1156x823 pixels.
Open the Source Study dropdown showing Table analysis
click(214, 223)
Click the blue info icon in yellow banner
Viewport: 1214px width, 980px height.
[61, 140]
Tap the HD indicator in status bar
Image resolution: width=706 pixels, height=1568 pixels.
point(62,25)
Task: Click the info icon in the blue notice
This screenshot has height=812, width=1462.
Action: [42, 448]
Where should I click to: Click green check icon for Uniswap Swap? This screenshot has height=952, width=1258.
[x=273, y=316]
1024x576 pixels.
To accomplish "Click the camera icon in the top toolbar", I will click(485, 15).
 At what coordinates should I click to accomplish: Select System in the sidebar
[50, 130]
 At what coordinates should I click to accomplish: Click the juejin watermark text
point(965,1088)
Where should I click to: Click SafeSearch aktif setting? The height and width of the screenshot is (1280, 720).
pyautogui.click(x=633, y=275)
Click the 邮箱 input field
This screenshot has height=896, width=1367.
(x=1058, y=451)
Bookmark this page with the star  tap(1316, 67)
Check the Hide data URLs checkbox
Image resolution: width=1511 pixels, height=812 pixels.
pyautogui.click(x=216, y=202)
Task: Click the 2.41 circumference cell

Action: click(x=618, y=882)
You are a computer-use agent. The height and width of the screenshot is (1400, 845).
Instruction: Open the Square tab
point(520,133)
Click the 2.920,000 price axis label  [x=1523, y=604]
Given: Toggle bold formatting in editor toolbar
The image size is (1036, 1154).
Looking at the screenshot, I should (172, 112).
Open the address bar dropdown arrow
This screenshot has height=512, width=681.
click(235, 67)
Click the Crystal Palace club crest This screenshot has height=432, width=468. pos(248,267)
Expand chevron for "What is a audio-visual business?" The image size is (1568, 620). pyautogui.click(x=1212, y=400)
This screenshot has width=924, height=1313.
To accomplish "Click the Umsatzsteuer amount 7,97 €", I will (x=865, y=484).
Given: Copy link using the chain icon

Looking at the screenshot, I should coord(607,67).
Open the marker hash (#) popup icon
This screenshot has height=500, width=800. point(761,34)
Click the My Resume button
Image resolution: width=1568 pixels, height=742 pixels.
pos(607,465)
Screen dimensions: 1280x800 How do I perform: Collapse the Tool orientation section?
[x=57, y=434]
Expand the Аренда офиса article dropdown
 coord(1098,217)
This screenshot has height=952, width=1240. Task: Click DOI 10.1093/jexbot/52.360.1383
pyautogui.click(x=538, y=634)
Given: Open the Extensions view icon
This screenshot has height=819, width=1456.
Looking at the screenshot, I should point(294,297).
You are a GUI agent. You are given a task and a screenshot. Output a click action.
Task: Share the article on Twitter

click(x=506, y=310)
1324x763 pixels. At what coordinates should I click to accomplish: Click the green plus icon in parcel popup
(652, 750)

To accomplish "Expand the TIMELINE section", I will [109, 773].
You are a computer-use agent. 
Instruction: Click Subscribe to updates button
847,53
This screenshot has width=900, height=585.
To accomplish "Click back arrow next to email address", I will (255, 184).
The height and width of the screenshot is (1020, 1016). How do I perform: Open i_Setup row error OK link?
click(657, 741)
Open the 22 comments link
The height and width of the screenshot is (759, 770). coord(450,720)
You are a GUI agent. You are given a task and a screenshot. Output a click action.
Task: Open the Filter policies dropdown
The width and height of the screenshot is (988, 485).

________

» **Work to do**: Reproduce verbatim the lines of the data from the line containing "Where should I click to: Click green" to the line containing "Click the 2.920,000", inclusive.

» **Expected output**:
Where should I click to: Click green check icon for Uniswap Swap? This screenshot has height=952, width=1258.
[x=273, y=316]
1024x576 pixels.
To accomplish "Click the camera icon in the top toolbar", I will click(485, 15).
 At what coordinates should I click to accomplish: Select System in the sidebar
[50, 130]
 At what coordinates should I click to accomplish: Click the juejin watermark text
point(965,1088)
Where should I click to: Click SafeSearch aktif setting? The height and width of the screenshot is (1280, 720).
pyautogui.click(x=633, y=275)
Click the 邮箱 input field
This screenshot has height=896, width=1367.
(x=1058, y=451)
Bookmark this page with the star  tap(1316, 67)
Check the Hide data URLs checkbox
Image resolution: width=1511 pixels, height=812 pixels.
pyautogui.click(x=216, y=202)
Task: Click the 2.41 circumference cell

Action: click(x=618, y=882)
You are a computer-use agent. The height and width of the screenshot is (1400, 845).
Instruction: Open the Square tab
point(520,133)
Click the 2.920,000 price axis label  [x=1523, y=604]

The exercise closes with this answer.